- **Input for this task**
--- START ---
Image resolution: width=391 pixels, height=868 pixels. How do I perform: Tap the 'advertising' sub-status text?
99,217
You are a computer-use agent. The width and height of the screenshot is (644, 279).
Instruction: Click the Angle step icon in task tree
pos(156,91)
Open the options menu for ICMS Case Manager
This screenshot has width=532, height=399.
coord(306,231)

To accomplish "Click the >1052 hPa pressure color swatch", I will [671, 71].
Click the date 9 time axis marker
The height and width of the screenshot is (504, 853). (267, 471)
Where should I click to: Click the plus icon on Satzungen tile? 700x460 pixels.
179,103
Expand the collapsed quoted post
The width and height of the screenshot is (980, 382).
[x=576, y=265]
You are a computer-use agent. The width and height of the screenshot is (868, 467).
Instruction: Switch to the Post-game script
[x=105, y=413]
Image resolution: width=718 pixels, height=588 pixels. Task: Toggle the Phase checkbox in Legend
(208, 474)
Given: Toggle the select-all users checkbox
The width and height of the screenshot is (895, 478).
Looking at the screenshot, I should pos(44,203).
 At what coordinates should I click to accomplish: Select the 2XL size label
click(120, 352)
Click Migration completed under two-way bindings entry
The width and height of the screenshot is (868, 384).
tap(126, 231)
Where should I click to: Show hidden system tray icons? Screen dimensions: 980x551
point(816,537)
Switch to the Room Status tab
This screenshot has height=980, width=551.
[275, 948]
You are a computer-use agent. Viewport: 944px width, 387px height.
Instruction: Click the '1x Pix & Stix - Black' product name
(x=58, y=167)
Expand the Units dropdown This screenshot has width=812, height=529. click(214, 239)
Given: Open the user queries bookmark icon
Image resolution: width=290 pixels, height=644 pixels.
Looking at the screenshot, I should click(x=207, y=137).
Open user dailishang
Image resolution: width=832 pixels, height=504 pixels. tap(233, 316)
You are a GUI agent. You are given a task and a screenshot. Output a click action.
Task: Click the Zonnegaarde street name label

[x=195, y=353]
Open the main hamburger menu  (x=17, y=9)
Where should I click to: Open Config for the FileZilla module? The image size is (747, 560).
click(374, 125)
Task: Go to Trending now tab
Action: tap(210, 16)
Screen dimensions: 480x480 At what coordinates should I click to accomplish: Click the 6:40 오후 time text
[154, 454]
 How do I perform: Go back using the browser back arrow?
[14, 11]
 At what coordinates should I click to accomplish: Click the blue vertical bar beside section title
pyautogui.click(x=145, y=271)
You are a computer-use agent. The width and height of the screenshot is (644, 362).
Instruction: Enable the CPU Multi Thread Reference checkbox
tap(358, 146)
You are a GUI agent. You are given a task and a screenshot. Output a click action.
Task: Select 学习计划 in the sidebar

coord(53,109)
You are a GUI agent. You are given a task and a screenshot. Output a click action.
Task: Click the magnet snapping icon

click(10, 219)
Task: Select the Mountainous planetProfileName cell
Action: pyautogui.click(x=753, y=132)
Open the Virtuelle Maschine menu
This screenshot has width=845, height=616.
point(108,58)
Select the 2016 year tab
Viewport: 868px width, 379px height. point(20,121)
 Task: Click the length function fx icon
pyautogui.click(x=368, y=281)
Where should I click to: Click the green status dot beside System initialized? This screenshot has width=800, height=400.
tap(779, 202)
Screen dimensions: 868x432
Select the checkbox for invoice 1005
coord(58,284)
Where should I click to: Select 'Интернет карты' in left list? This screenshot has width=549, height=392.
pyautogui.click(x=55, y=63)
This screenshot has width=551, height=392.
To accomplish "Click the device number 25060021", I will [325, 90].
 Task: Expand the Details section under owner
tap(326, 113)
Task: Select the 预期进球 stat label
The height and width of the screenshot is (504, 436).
--- END ---
- **Task prompt**
The answer must consist of every line from the data that contains the word "will".

- **Response area**
To accomplish "Click the >1052 hPa pressure color swatch", I will [671, 71].
To accomplish "Click the device number 25060021", I will [325, 90].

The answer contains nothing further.